Aim of the exercise:
Format each line of the material below as a row in a Markdown table with the columns "Row" and "Line," numbering the rows and skipping blank lines. Leave the pictures out.

[start Data for processing]

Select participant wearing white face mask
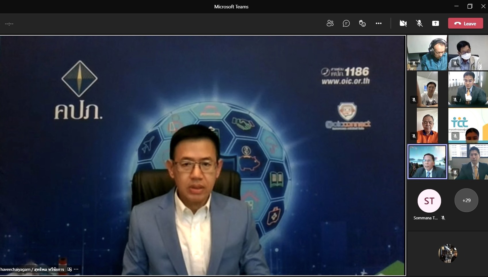Screen dimensions: 488x277 click(x=468, y=53)
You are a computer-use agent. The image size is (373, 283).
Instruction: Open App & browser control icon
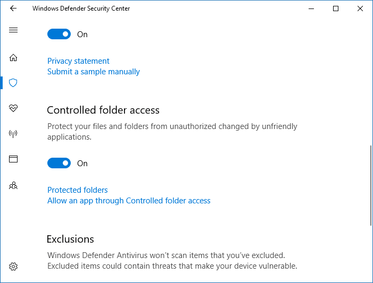(13, 159)
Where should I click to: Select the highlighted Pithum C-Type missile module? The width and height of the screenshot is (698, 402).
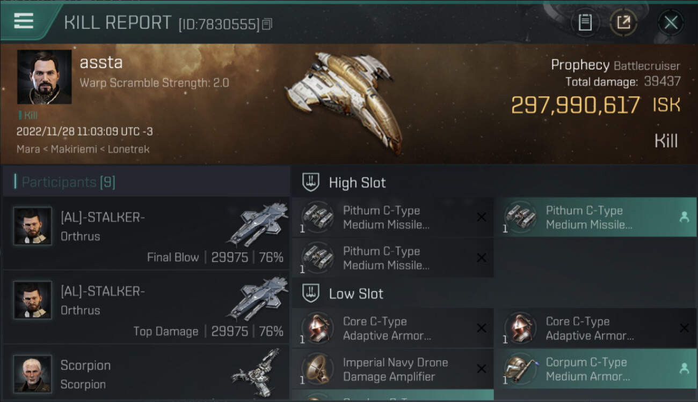tap(596, 217)
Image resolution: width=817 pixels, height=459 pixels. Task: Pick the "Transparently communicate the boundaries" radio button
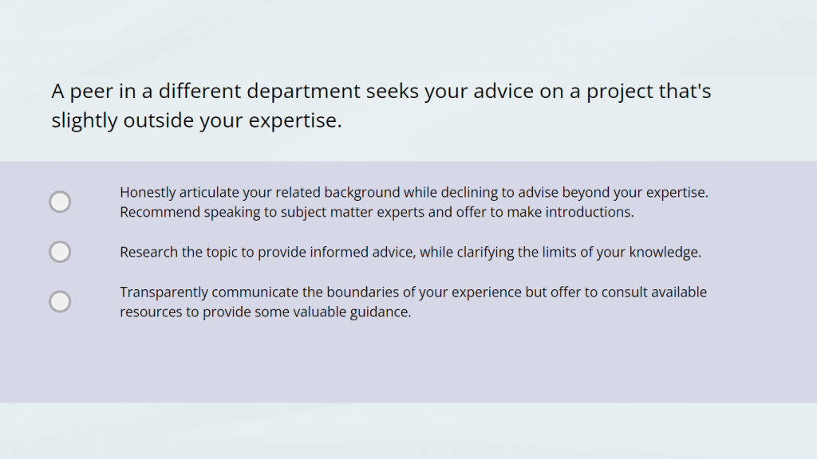tap(60, 301)
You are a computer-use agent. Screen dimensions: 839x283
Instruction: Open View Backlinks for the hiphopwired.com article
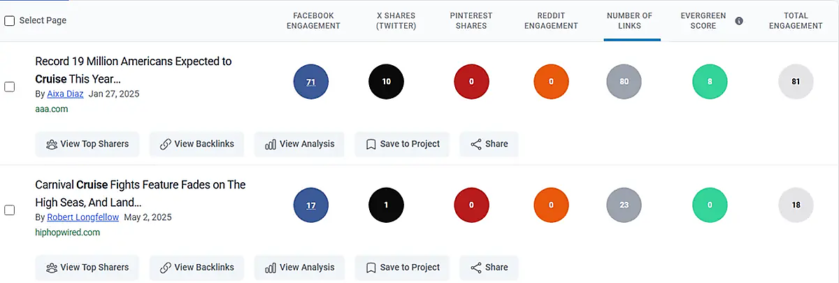(196, 268)
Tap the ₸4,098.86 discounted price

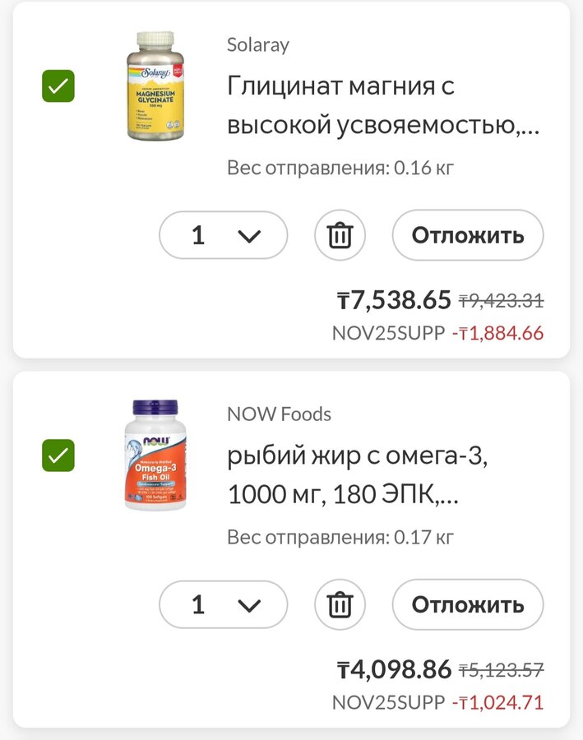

[end Data for processing]

The completed task:
| Row | Line |
|---|---|
| 1 | Select participant wearing white face mask |
| 2 | Screen dimensions: 488x277 click(x=468, y=53) |
| 3 | You are a computer-use agent. The image size is (373, 283). |
| 4 | Instruction: Open App & browser control icon |
| 5 | (13, 159) |
| 6 | Where should I click to: Select the highlighted Pithum C-Type missile module? The width and height of the screenshot is (698, 402). |
| 7 | tap(596, 217) |
| 8 | Image resolution: width=817 pixels, height=459 pixels. Task: Pick the "Transparently communicate the boundaries" radio button |
| 9 | tap(60, 301) |
| 10 | You are a computer-use agent. Screen dimensions: 839x283 |
| 11 | Instruction: Open View Backlinks for the hiphopwired.com article |
| 12 | (196, 268) |
| 13 | Tap the ₸4,098.86 discounted price |